Tasks and exercises:
**A)** Answer these questions about the text on liberty and the Second Amendment, one answer per line:
(i) In what year did American statesmen gather in Philadelphia?
(ii) According to the text, what did "well regulated" mean in eighteenth-century parlance?
(iii) What was the Anglo-Saxon militia called?
**B)** Carry on the text on liberty and the Second Amendment from its final sentence.

Document extract:
──────────

“The natural progress of things is for liberty to yield and government to gain ground.” These wise words from Thomas Jefferson seem particularly insightful after nearly two years of COVID hysteria. Across the country, and around the world, governments are in full steam, grasping power and lashing out at anyone who questions authority. What we’re seeing is the “natural progress” of an ongoing assault on individual freedom.
It’s bad enough in the United States, where “lockdowns,” mask mandates, and attempts to compel people to get vaccinated, have run the economy onto a sandbar and pit citizens against one another. But it could be worse. Look at what governments are doing in Europe, Australia, New Zealand, and closer to home, in Canada. Societies that once prided themselves on their liberal values have turned into dystopian police states almost overnight.
When American statesmen gathered in Philadelphia in 1787, they understood the nature of government and the tendency of its institutions to grow at the expense of freedom. Having seen arbitrary authority exercised by King George and his minions in Parliament and having successfully fought a war of independence to free themselves from their grasp, they devised a federal system that provides numerous means to counter the rise of tyrants.
A written constitution denoting the express powers of this new government, employing checks and balances and a Bill of Rights, was seen as the best means of protecting the people. Representatives in the legislature are chosen at regular elections, and criminal cases are decided by juries selected from the people at large. The right of the people to peacefully assemble, speak their minds in public or in print, and petition their government for a redress of grievances – all of these were a first line of defense. Should they ultimately fail, however, armed citizens would act as a counterpoise to power. To ensure that some means of resistance would always be available, the Second Amendment ensured that “the right of the people to keep and bear arms shall not be infringed.”
Critics of the Second Amendment point to its opening words, “A well regulated Militia, being necessary to the security of a free State,” as evidence that it was merely meant to protect a “state’s right” to maintain a militia, and that “well regulated” means the government has the final say in the matter. But “well regulated” in eighteenth-century parlance meant properly functioning and trained, not subject to the whims of politicians. And while a militia was seen as “being necessary” for security, it was understood in a historical context. A militia is an armed citizenry, available for service in the event of an emergency. The nature of that emergency depends on circumstances.
When Tacitus, the first-century Roman historian and scholar, wrote his Germania, he observed that the people of the ancient tribes “transact no business, public or private, without being armed,” comparing the ownership and bearing of weapons to the Roman toga, as conferring full citizenship. When the German tribes during the Volkerwanderung migrated westward, their laws and customs followed as they swept across England from the fifth through the seventh centuries, replacing centuries of Roman rule. Eventually settling down to the plough, they never relinquished the right to be armed. The fyrd, the Anglo-Saxon militia, was their greatest security against external threat.

──────────

Given information:
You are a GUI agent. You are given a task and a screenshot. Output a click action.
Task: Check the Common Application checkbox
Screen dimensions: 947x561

──────────

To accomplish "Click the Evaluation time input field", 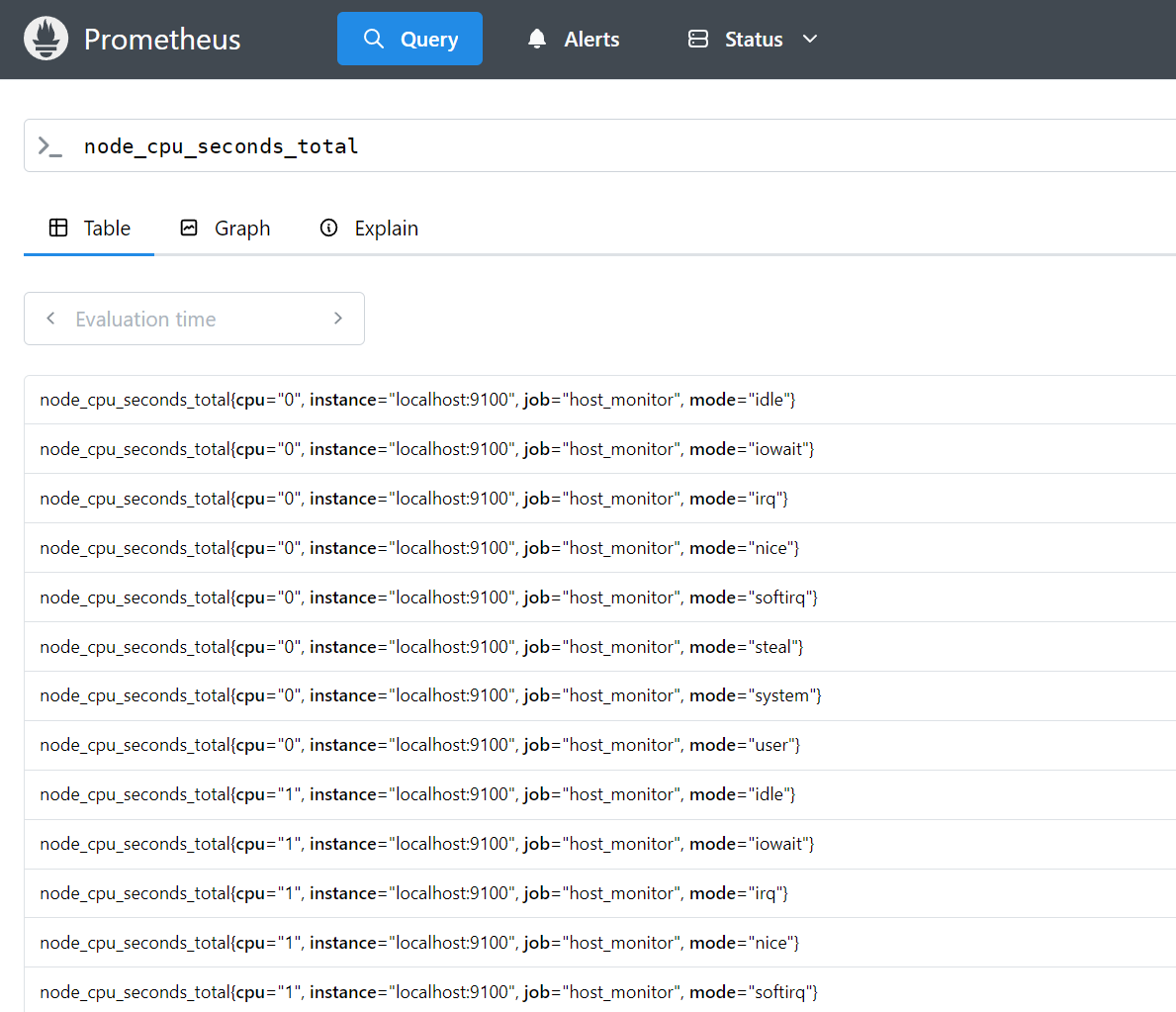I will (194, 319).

──────────

Responses in order:
**A)**
(i) 1787
(ii) Properly functioning and trained
(iii) The fyrd

**B)**
Centuries of harsh Norman rule, beginning with William the Conqueror’s defeat of King Harold Godwinson at Hastings in 1066, could not erase the value Englishmen placed on their personal weapons. Villagers were still expected to answer the “hue and cry” when a criminal was about, serving the local sheriff as the posse comitatus, and the county’s Lord Lieutenant as a reserve force in case of invasion. “Every man was his own soldier and his own policeman,” wrote the historian G. G. Coulton.
When English colonists began populating the eastern seaboard of North America in the last part of the sixteenth century, they relied on the militia for internal policing and protection against Indian attacks and foreign aggressors. From Massachusetts to Georgia, armed Americans gathered to perform military exercises and service, acting as an extension of the civil authority. Echoing down through the ages, membership in a militia denoted “respectability” and “full citizenship in the community,” as John Shy notes in A People Numerous & Armed.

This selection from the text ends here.